+++ Input data
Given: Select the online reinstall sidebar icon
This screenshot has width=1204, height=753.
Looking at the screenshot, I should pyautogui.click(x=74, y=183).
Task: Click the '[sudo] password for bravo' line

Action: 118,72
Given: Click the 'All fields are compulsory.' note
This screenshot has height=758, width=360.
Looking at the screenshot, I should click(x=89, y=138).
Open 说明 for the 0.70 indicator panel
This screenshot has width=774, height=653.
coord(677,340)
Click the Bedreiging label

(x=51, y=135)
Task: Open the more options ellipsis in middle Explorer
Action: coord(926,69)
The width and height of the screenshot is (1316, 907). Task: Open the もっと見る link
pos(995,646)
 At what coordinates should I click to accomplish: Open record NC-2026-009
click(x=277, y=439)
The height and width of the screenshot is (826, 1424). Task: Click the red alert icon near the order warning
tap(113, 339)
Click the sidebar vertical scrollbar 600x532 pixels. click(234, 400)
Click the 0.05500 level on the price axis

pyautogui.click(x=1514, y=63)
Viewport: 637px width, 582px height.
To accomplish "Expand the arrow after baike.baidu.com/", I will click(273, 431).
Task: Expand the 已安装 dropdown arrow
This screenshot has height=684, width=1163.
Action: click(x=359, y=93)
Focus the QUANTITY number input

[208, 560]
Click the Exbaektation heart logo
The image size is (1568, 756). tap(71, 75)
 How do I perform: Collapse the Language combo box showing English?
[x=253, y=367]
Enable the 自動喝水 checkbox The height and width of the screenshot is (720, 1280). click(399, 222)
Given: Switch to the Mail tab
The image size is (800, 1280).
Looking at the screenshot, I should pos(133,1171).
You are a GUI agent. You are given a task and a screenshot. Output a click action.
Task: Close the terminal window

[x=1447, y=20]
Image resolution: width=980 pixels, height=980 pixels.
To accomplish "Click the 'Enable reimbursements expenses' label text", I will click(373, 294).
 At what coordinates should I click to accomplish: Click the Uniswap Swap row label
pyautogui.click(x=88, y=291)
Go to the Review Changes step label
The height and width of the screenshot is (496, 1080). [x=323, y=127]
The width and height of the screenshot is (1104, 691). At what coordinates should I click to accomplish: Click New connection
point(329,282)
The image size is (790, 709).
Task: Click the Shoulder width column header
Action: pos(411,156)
++++++
Copy verbatim, from the listing above, each line from the one containing "Viewport: 637px width, 582px height." down to the one containing "Image resolution: width=980", inclusive.

→ **Exercise result**:
Viewport: 637px width, 582px height.
To accomplish "Expand the arrow after baike.baidu.com/", I will click(273, 431).
Task: Expand the 已安装 dropdown arrow
This screenshot has height=684, width=1163.
Action: click(x=359, y=93)
Focus the QUANTITY number input

[208, 560]
Click the Exbaektation heart logo
The image size is (1568, 756). tap(71, 75)
 How do I perform: Collapse the Language combo box showing English?
[x=253, y=367]
Enable the 自動喝水 checkbox The height and width of the screenshot is (720, 1280). click(399, 222)
Given: Switch to the Mail tab
The image size is (800, 1280).
Looking at the screenshot, I should pos(133,1171).
You are a GUI agent. You are given a task and a screenshot. Output a click action.
Task: Close the terminal window

[x=1447, y=20]
Image resolution: width=980 pixels, height=980 pixels.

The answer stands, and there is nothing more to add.